Player A and B alternate when flipping a coin. If the number of heads is K more than the number of tails, A wins, if the number of tails is K more than heads, B wins. What is the probability that the game is not over after 100 coin tosses?
I started by considering simpler cases like winning if there are 2 more heads/tails than tails/heads in 100 tosses and it is clear the the game finishes at most on the 3rd toss with probability 1, hence it makes sense that with 50 more heads/tails than tails/heads in 100 tosses the game finishes in at most 99 tosses? For more than that I would need to compute the permutations of the different scenarios for winnings and divide by the total number of posibilities for each K, not feasible. I was thinking maybe I could solve it via recursion or some sort of conditioning
Need help with ideas, hints and/or intuition please!
Also how would that change if the players toss the coins (no alternation) separately and the one to have k more heads/tails than the other wins?
Let $H_n$ be a random variable for the number of heads that occur within the first $n$ coin tosses.

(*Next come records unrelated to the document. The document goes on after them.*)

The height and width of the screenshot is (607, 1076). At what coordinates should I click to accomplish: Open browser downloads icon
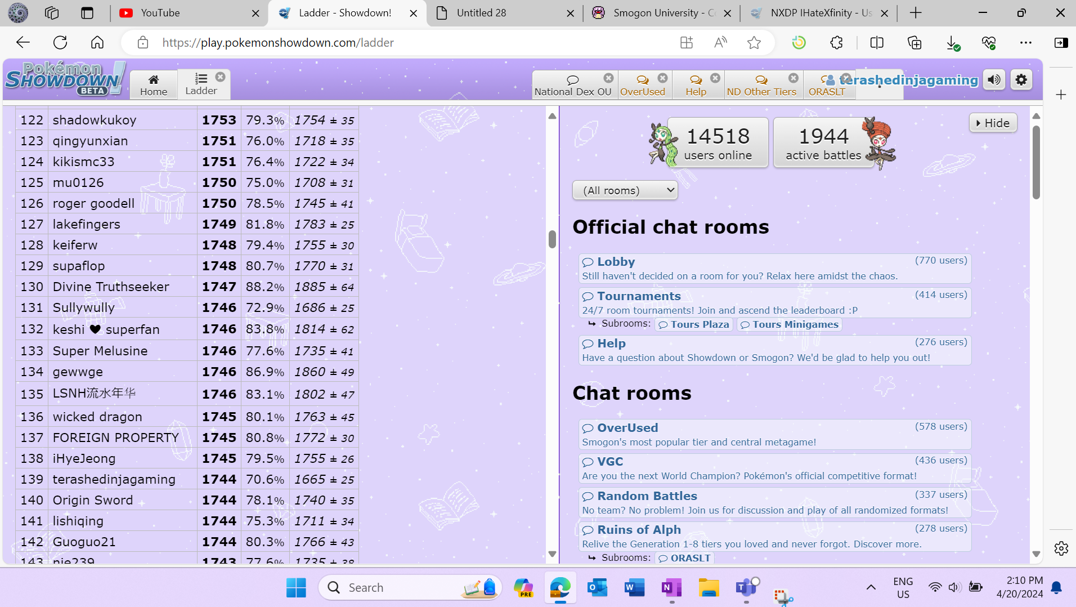click(x=952, y=42)
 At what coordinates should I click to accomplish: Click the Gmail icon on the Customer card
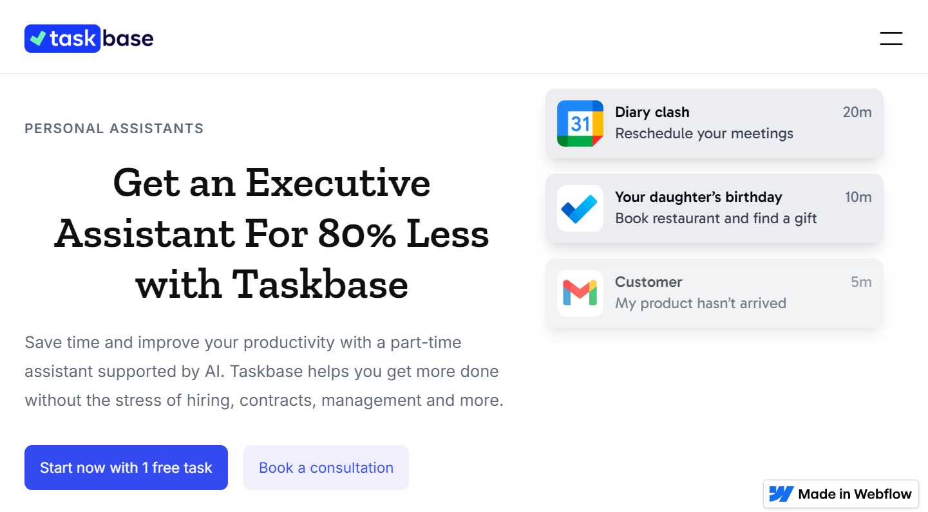pyautogui.click(x=579, y=293)
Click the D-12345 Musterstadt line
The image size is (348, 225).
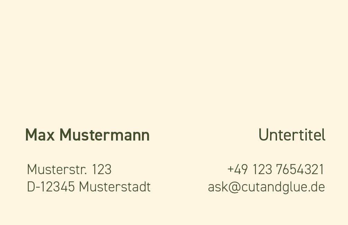coord(89,187)
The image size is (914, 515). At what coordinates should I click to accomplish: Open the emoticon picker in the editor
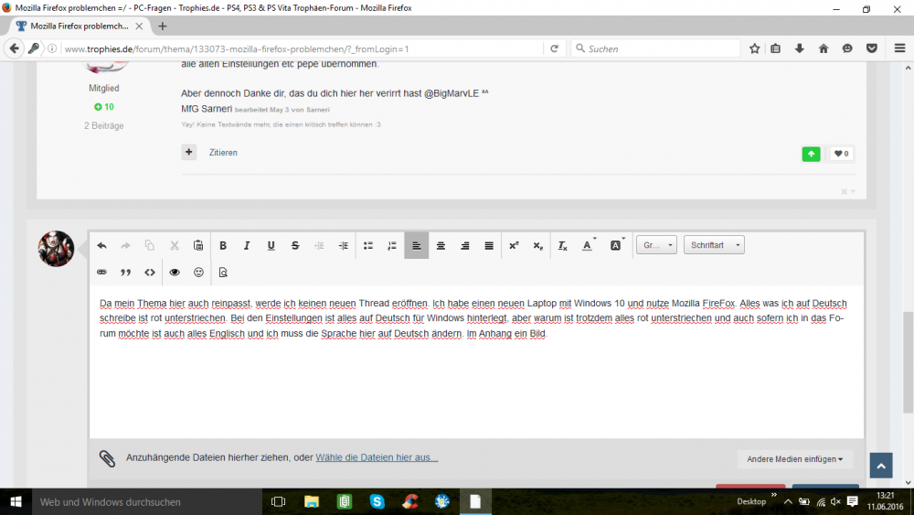click(198, 272)
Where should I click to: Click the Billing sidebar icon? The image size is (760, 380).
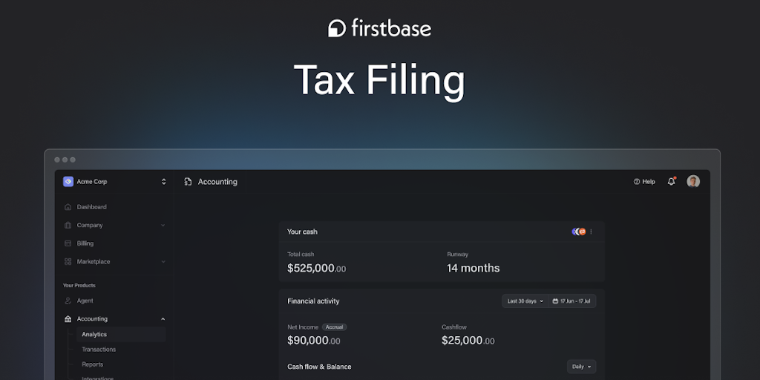(x=68, y=243)
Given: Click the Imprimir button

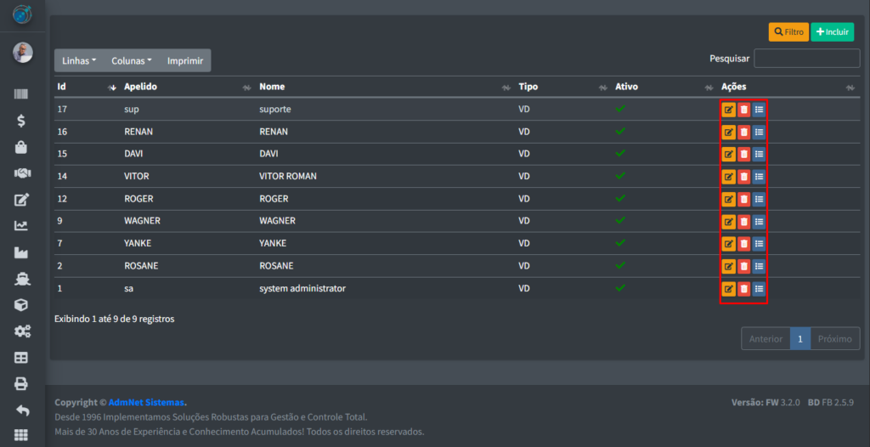Looking at the screenshot, I should (184, 60).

It has the distribution $\text{Binomial}(n, \frac{1}{2})$, with a mean of $\frac{n}{2}$ and standard deviation of $\frac{\sqrt{n}}{2}$.

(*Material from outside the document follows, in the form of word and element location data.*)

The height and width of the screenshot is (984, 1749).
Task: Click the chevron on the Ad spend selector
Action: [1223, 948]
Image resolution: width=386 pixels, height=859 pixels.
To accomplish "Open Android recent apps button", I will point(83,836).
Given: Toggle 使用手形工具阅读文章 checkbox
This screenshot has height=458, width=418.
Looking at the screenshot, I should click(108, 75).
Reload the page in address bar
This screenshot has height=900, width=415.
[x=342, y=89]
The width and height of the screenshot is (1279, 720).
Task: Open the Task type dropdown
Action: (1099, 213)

Let $D_n$ be the difference $\text{heads} - \text{tails} = H_n - (n - H_n) = 2H_n - n$. This variable has a mean of $0$ and a standard deviation of $\sqrt{n}$.
For sufficiently large $n$, you can approximate $D_n$'s distribution with a Normal distribution, where the probability that the game doesn't end is $P(|D_n| < K) = P(|z| < \frac{K}{\sqrt{n}})$.
This, however, only considers the situation if the game lasts for $n$ flips, and not if it ends earlier.